Natural gas stocks have peaked this seasonal cycle and are on the way down. Shale drilling has made the U.S. one of the world’s lowest-cost sources of natural gas on the planet. Companies are investing billions to exploit gas as either an exportable product or even as a feedstock for manufacturing but that doesn’t mean you should be buying natural gas stocks.
Natural gas has entered the time of year when drawdowns are normal through April of the next year. The average period of seasonal strength for natural gas peaks in the middle of December, which marks the official start of the winter season.
The Natural Gas ETF UNG is trading within a Symmetrical Triangle pattern, which suggests we could have an explosive move out of the pattern.
Most un-trained retail traders think that now is the time to go long natural gas as inventories drop from winter season. The opposite is true as the market prices in the future anywhere from 2 to 6 months. You can see this in the seasonality chart of the Natural Gas ETF UNG.
The seasonality of UNG chart above shows that in December, only 25% of the time does UNG end the month higher than where it started the month. The average decline of UNG is -6% in December.
The risk versus reward for natural gas stocks is no longer in favor of the bulls. With the Symmetrical Triangle pattern on UNG, there could be an explosive move lower which would be too late to exit UNG long positions. I recommend taking profits in natural gas. The next period of seasonal strength for natural gas stocks comes in March of 2019.
Shale drilling has made the U.S. one of the world’s lowest-cost sources of natural gas on the planet. With global demand for liquefied natural gas accelerating, 2019 could be a very profitable year for LNG exporters in the U.S. which is bullish for natural gas stocks.

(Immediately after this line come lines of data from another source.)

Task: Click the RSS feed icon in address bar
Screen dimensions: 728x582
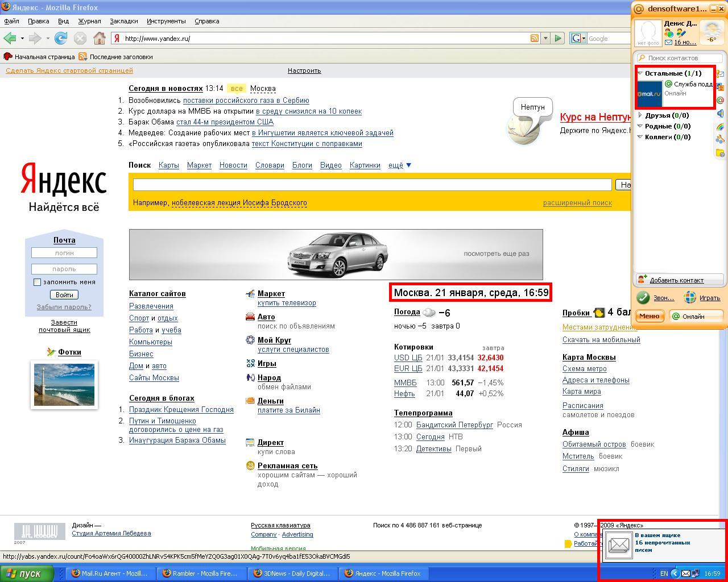Action: tap(534, 38)
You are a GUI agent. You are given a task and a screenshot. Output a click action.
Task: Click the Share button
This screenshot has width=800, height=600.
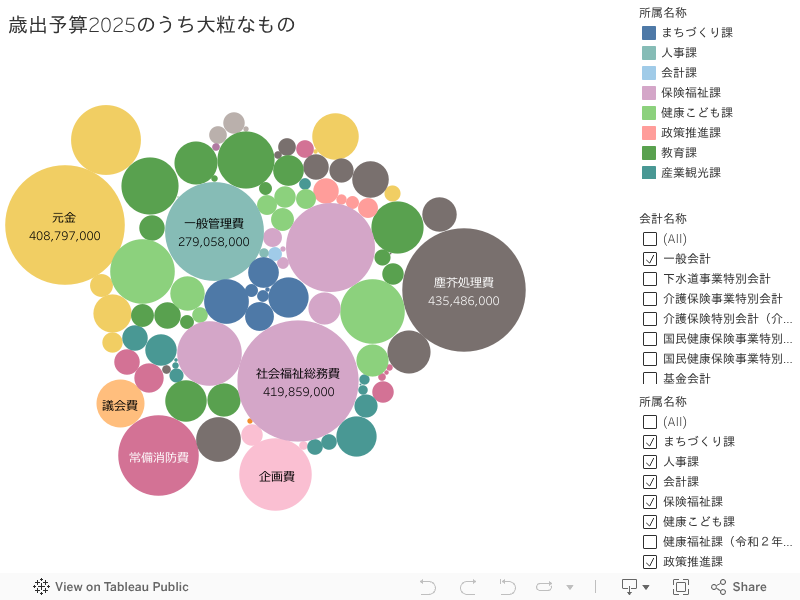(x=738, y=587)
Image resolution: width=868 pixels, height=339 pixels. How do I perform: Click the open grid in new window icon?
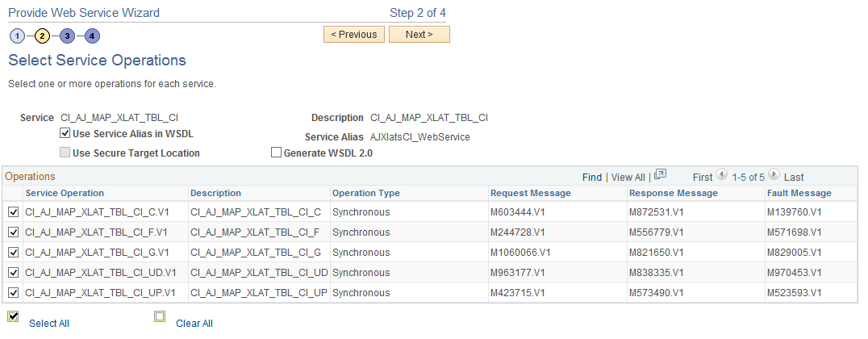coord(660,175)
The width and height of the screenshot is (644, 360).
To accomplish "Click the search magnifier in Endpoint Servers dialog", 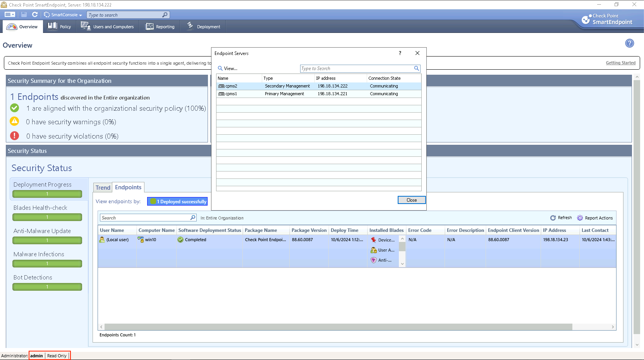I will pos(416,69).
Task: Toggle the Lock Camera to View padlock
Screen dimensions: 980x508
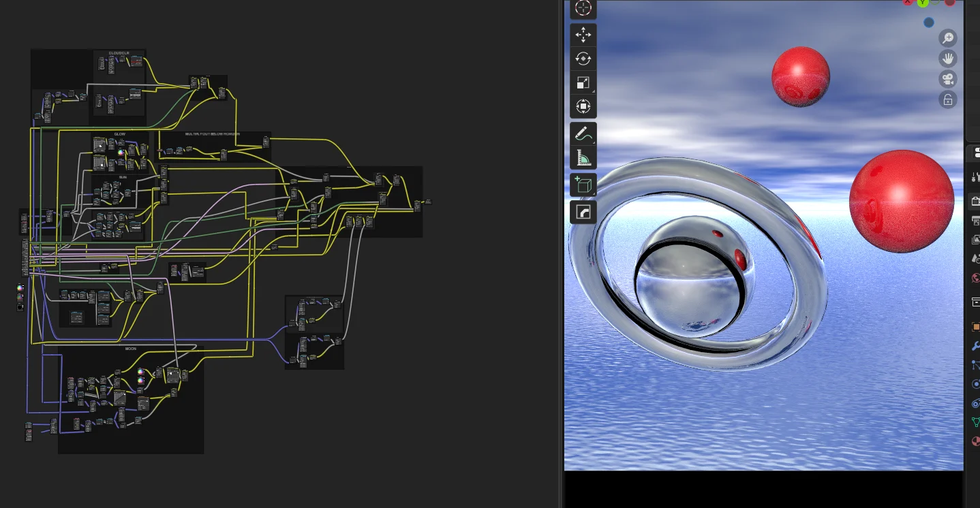Action: pos(948,99)
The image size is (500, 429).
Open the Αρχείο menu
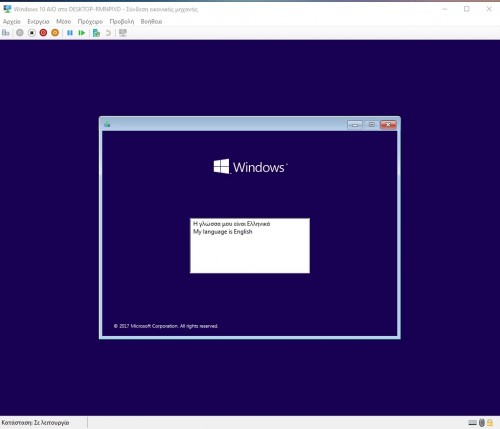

Shale drilling has produced a surplus of “associated gas”. Associated gas is the natural gas produced as a byproduct of oil wells. In oil-centric shale basins such as the Permian Basin, producers are burning associated gas at the wellhead at an estimated rate of as much as 7.7 billion cubic feet per month because there isn’t adequate pipeline capacity to take it away.
There’s more than 500 trillion cubic feet of associated gas in the Permian Basin alone. In some cases, producers are better off giving gas away in pipelines simply because of the environmental regulatory costs of flaring gas over the long term.

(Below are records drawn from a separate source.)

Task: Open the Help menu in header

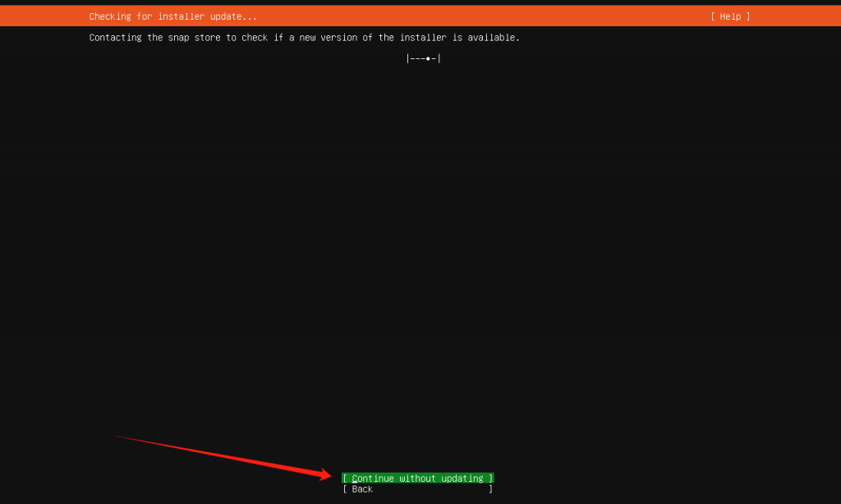Action: [x=730, y=16]
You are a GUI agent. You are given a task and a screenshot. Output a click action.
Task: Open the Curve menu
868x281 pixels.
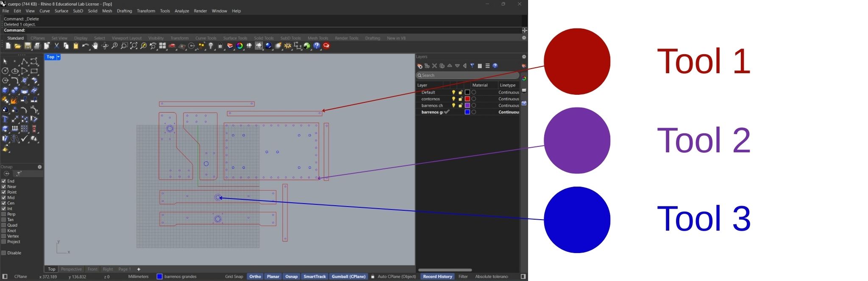pyautogui.click(x=45, y=11)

Companies looking to source cheap natural gas are going to inevitably build the pipelines and infrastructure necessary to exploit that associated gas and it will have a big impact on natural gas spot prices. Even the lowest-cost natural gas producers can’t compete with the low cost of associated gas. While there isn’t enough associated gas to supply the entire market, there’s enough to keep natural gas supply high and thus prices low for years.
Disclosure: I do not hold any position in UNG.